O Conselho Municipal dos Direitos da Criança e do Adolescente de Palmas (CMDCA) divulgou, na sexta-feira, 21 de agosto de 2026, uma nota pública na qual manifesta indignação diante da morte de Gustavo Veloso Feitosa, ocorrida no início do mês. No documento, o colegiado defende a revogação da Lei Federal nº 12.318/2010, conhecida como Lei de Alienação Parental.

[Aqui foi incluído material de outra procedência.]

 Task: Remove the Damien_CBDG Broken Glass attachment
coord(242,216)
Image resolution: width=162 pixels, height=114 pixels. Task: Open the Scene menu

Segundo o CMDCA, a garantia de convivência familiar não pode se sobrepor aos direitos fundamentais de crianças e adolescentes à vida, à dignidade e à integridade física e psicológica. O órgão solicita investigação rigorosa do caso pelas autoridades competentes, com responsabilização de eventuais envolvidos, respeitando o devido processo legal.
A presidente do Conselho, Mônica Brito, afirmou que a entidade está preocupada com a forma de atendimento atualmente oferecida a vítimas de violência. A nota ressalta que, em determinadas situações, acusações de alienação parental podem desqualificar denúncias de agressões, culpabilizar mães que tentam proteger os filhos ou minimizar riscos concretos.
O CMDCA também destaca a necessidade de fortalecer a articulação entre os integrantes do Sistema de Garantia de Direitos. Por meio do Comitê de Gestão Colegiada da Rede de Cuidado e de Proteção Social das Crianças e dos Adolescentes Vítimas ou Testemunhas de Violência, o Conselho informa que trabalha na construção de fluxos e protocolos de atendimento previstos na Lei nº 13.431/2017.
Ao final do comunicado, o órgão reafirma compromisso com a defesa dos direitos humanos de crianças e adolescentes e frisa que a morte de Gustavo Veloso Feitosa deve resultar em reflexão, responsabilização e aprimoramento dos mecanismos de prevenção e proteção, evitando que outros menores permaneçam expostos à violência ou a respostas institucionais fragmentadas.